start Supplied passage

Monday, November 11, 2013

The Briefcase

Seems there's a bit more controversy than usual this year about Veteran's Day and how and whether to celebrate it. However you choose to mark it or not seems a very personal decision to me, but I can't get behind the idea of telling others how they should treat the day. It's only a day, after all, and everyone has their own family history. But I find I do have a problem with other people telling me that marking the day ends up celebrating war. Not in my family.
I've mentioned before that my dad was a WWII vet; he served in the Navy on the USS Kitkun Bay. The Kitkun Bay was in the Battle of Leyte Gulf, the Battle of Samar and other battles in the South Pacific that aren't talked about now, but at the time were big news. The Kitkun Bay took at least one kamikaze attack and suffered a lot of damage, though fortunately not as much as her sister baby flattop the Gambier Bay, which was sunk, like many other ships during those battles.
My dad joined up when he was 17, though he lied about his age. He was young and cocky and a lot of guys were doing it; it seemed like the right thing to do at that time, under those circumstances. He went from this young man:
To this, taken shortly after he was discharged:

I've talked before about the kind of father he was: silent, moody, unwilling to put up with noise and frequently yelling. I had always thought he was unnecessarily harsh (at least until I had my own kids and found myself bellowing much like he had when provoked). He had a dark side which was always, unrelentingly there with him, wreathed around him. I couldn't understand it, as a kid, but I was aware of that darkness and learned very early when to quietly dodge around him and wisp away like a ghost.
He didn't talk about his time during the war, not until much later when he was closer to his own end. Veteran's Day wasn't something we celebrated, but I know he marked it in some way on his own. It wasn't a happy day, certainly.

end Supplied passage
start Provided data

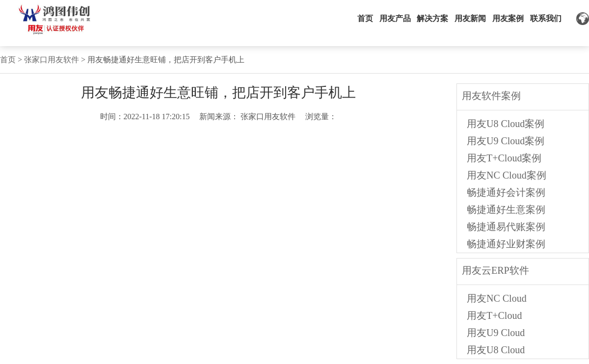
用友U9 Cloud (496, 333)
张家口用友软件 (52, 59)
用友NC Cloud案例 (507, 175)
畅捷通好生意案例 (506, 209)
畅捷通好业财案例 (506, 244)
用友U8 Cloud (496, 350)
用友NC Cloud (497, 298)
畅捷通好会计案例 (506, 192)
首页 (8, 59)
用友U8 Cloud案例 (506, 124)
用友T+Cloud (494, 315)
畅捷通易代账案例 (506, 227)
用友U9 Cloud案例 (506, 141)
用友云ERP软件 (495, 270)
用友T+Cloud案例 (504, 158)
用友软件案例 (491, 96)
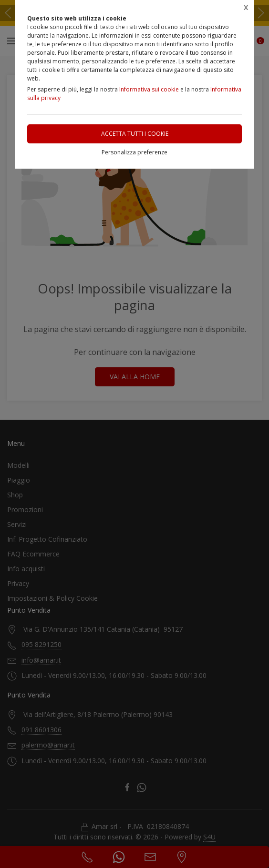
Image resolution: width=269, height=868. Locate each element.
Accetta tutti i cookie (134, 133)
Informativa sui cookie (149, 89)
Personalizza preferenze (134, 152)
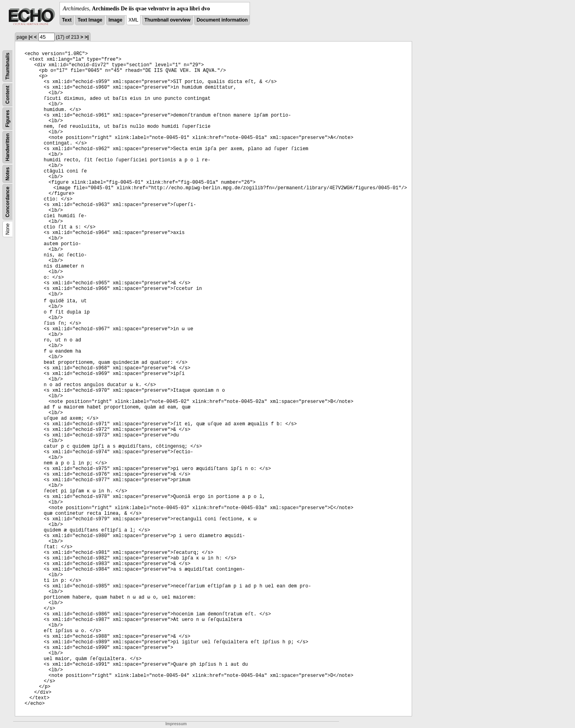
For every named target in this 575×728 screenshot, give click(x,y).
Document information (222, 20)
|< (31, 37)
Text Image (90, 20)
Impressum (176, 724)
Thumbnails (8, 66)
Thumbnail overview (167, 20)
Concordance (8, 202)
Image (115, 20)
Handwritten (8, 147)
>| (87, 37)
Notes (8, 174)
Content (8, 95)
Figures (8, 118)
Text (67, 20)
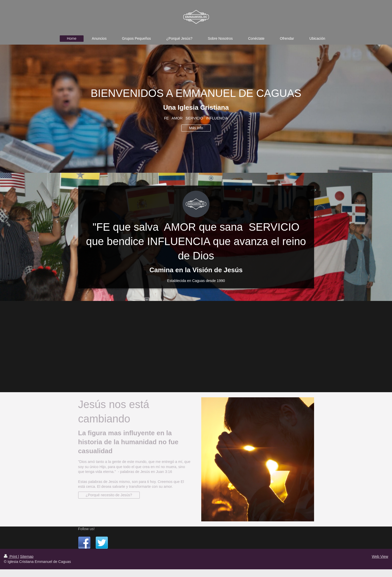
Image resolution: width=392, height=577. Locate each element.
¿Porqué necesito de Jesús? (109, 495)
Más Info (196, 128)
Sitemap (27, 556)
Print (11, 556)
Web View (380, 556)
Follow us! (86, 529)
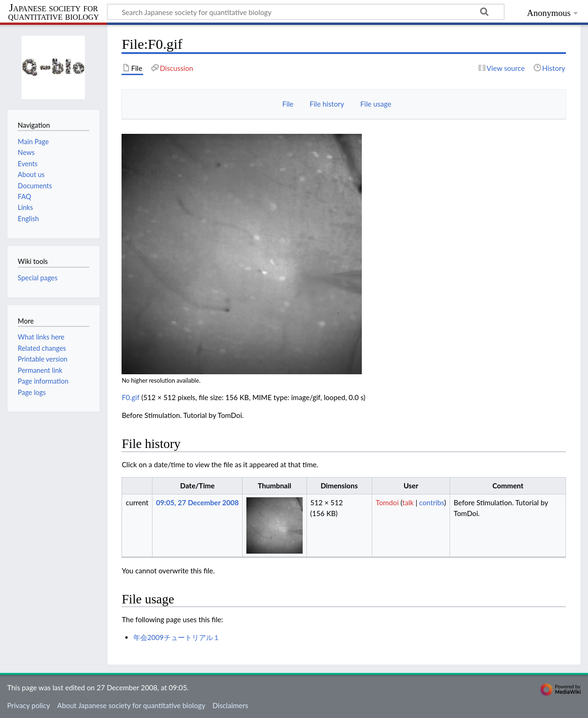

end Provided data

__Set task__. Reproduce the stretch of the Veteran's Day post above from "The Briefcase" through "in my family.".

__Final result__.
The Briefcase

Seems there's a bit more controversy than usual this year about Veteran's Day and how and whether to celebrate it. However you choose to mark it or not seems a very personal decision to me, but I can't get behind the idea of telling others how they should treat the day. It's only a day, after all, and everyone has their own family history. But I find I do have a problem with other people telling me that marking the day ends up celebrating war. Not in my family.